→ **Source text**:
------------------------------

2022 70.3 Worlds Men’s Race: The Swim

IRONMAN 70.3 World Championship Swim
(Photo: Patrick McDermott/Getty Images)

With water temperatures at 62 degrees F and air temperatures at 40 degrees F, the theme of the day was the same as the women’s race prior: managing the cold conditions of late fall in southern Utah.

From the gun, Aussie Aaron Royle set the pace, with Americans Ben Kanute and Marc Dubrick hot on his heels. Though the three looked poised to pull away at the turnaround, a sighting error by Royle required a course correction, allowing any small gaps that had formed to close. Instead of building a sizable lead, the super-swimmers in this race found themselves pulling a train of 20 down the final stretch of the 1.2-mile swim. It was only in the closing meters that the original trio was able to break away, putting forth a monster effort to try to build any gap they could on the super-bikers behind, knowing that precious seconds could make or break their race. Royle emerged from the water first in 22:20, followed by Marc Dubric and Ben Kanute. But what came next was a rare sight in middle-distance racing: In the span of only 20 seconds, a pack of 19 athletes rushed out of the water as if one unit.

It was no surprise, then, that T1 was a bit of a circus, with athletes jockeying for position. The pack, which included Denmark’s Miki Taagholt and Magnus Ditlev, Norwegians Kristian Blummenfelt and Gustav Iden, Americans Eric Lagerstrom and Jason West, Germans Mikia Noodt and Frederic Funk, and Canadian Brent McMahon, rushed out of transition as quickly as they entered.

Two minutes down from the lead, another chase pack formed, this one containing Canadian Jackson Laundry and American Sam Long. In 34th and 40th place, respectively, it was clear that if they wanted a fighting chance at the podium, they were going to have to put in some big work on the bike to catch their competition.

------------------------------

Word and item position data
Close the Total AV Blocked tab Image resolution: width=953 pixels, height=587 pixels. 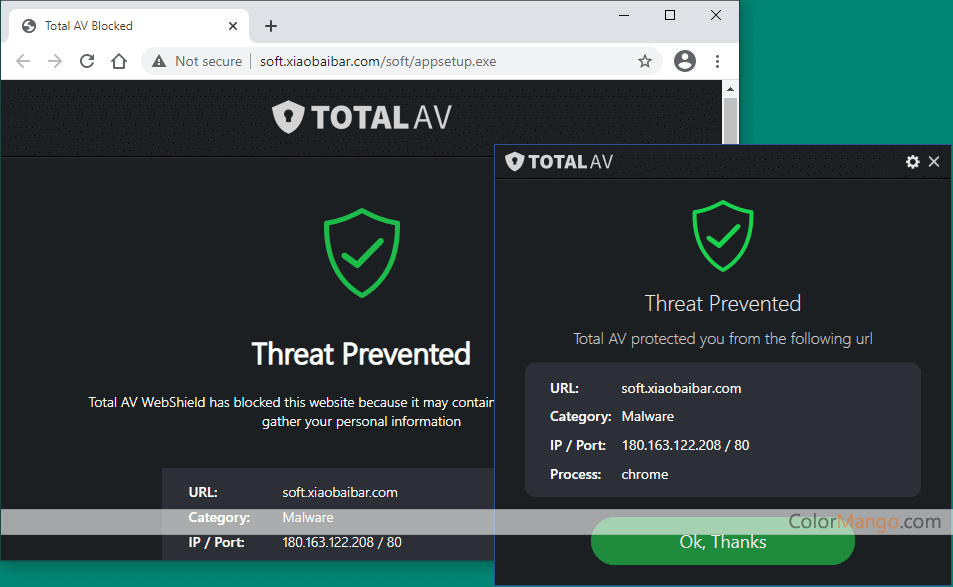pos(233,26)
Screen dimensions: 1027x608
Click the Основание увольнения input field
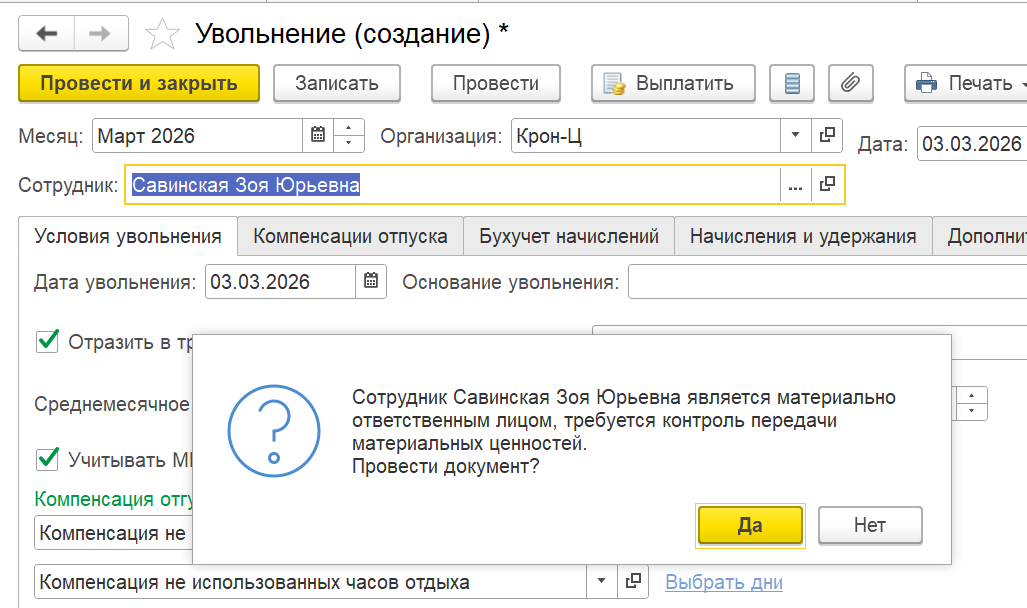(x=826, y=282)
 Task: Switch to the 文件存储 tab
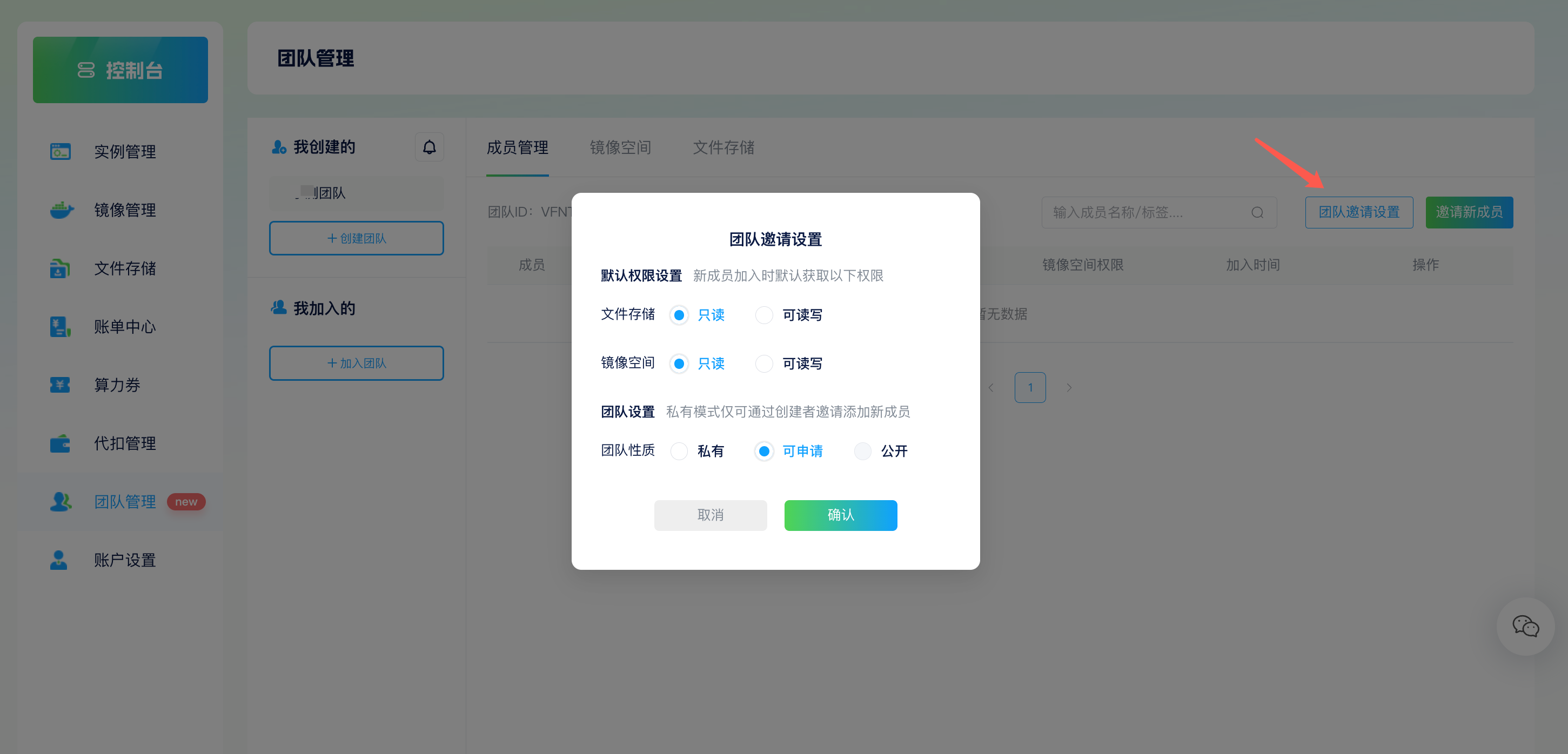(723, 147)

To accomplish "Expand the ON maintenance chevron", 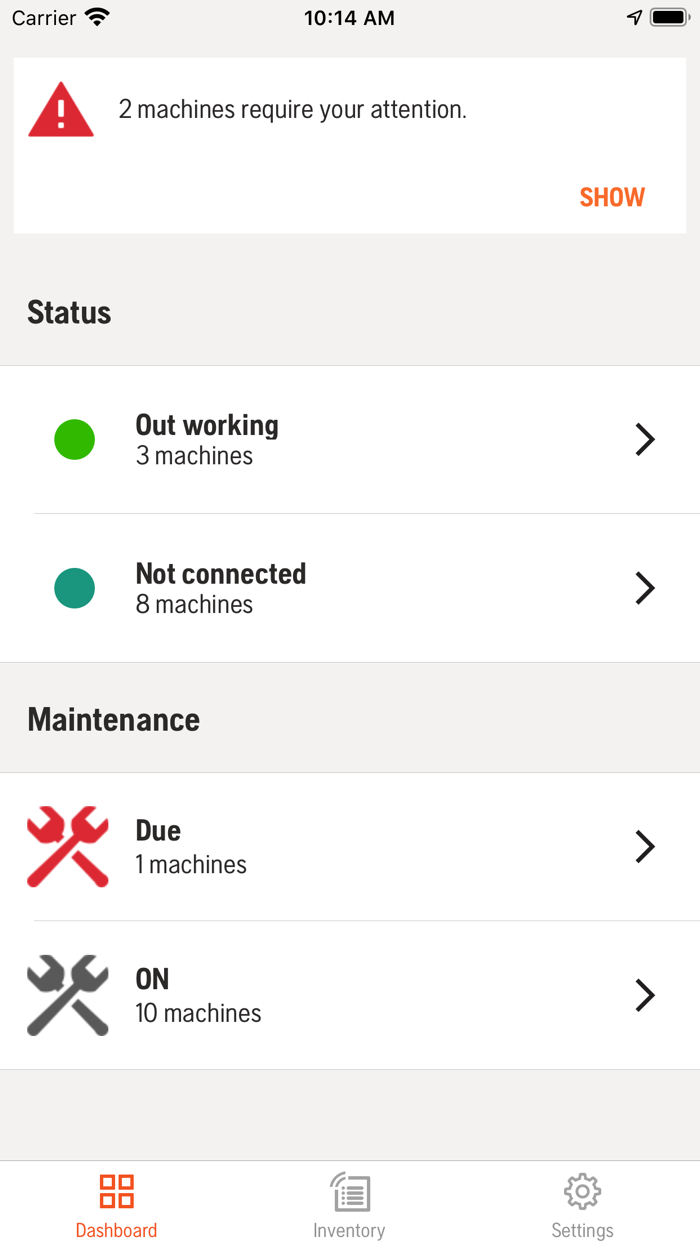I will [645, 995].
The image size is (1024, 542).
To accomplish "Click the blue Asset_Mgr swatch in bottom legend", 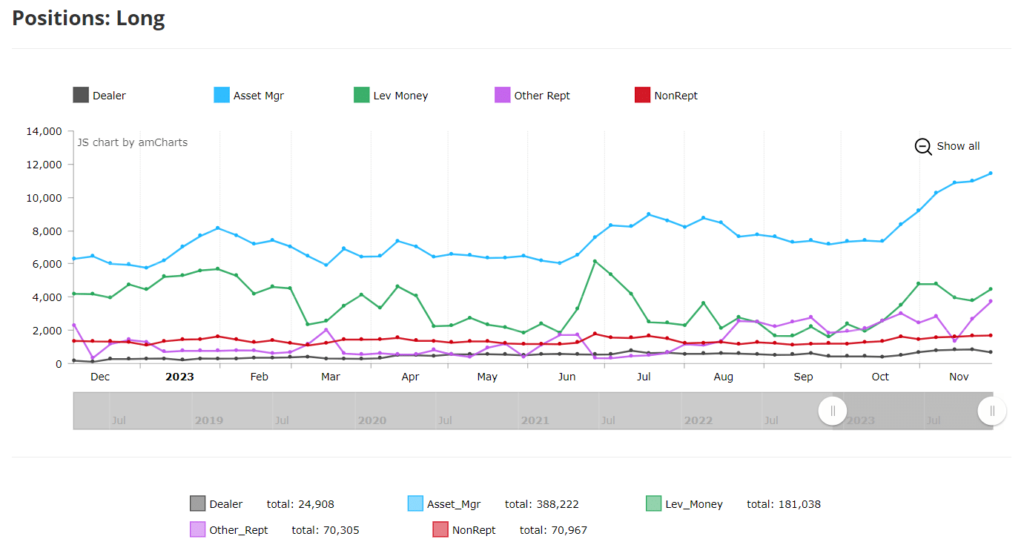I will click(417, 504).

------------------------------

→ **Required task 1**: In the swim report, what were the water and air temperatures on race day?
→ **Required task 2**: Reproduce word for word the part of the swim report that opens with the words containing "Two minutes down" and closes with "catch their competition.".

→ **Worked solution 1**: The water was 62 degrees F and the air was 40 degrees F.

→ **Worked solution 2**:
Two minutes down from the lead, another chase pack formed, this one containing Canadian Jackson Laundry and American Sam Long. In 34th and 40th place, respectively, it was clear that if they wanted a fighting chance at the podium, they were going to have to put in some big work on the bike to catch their competition.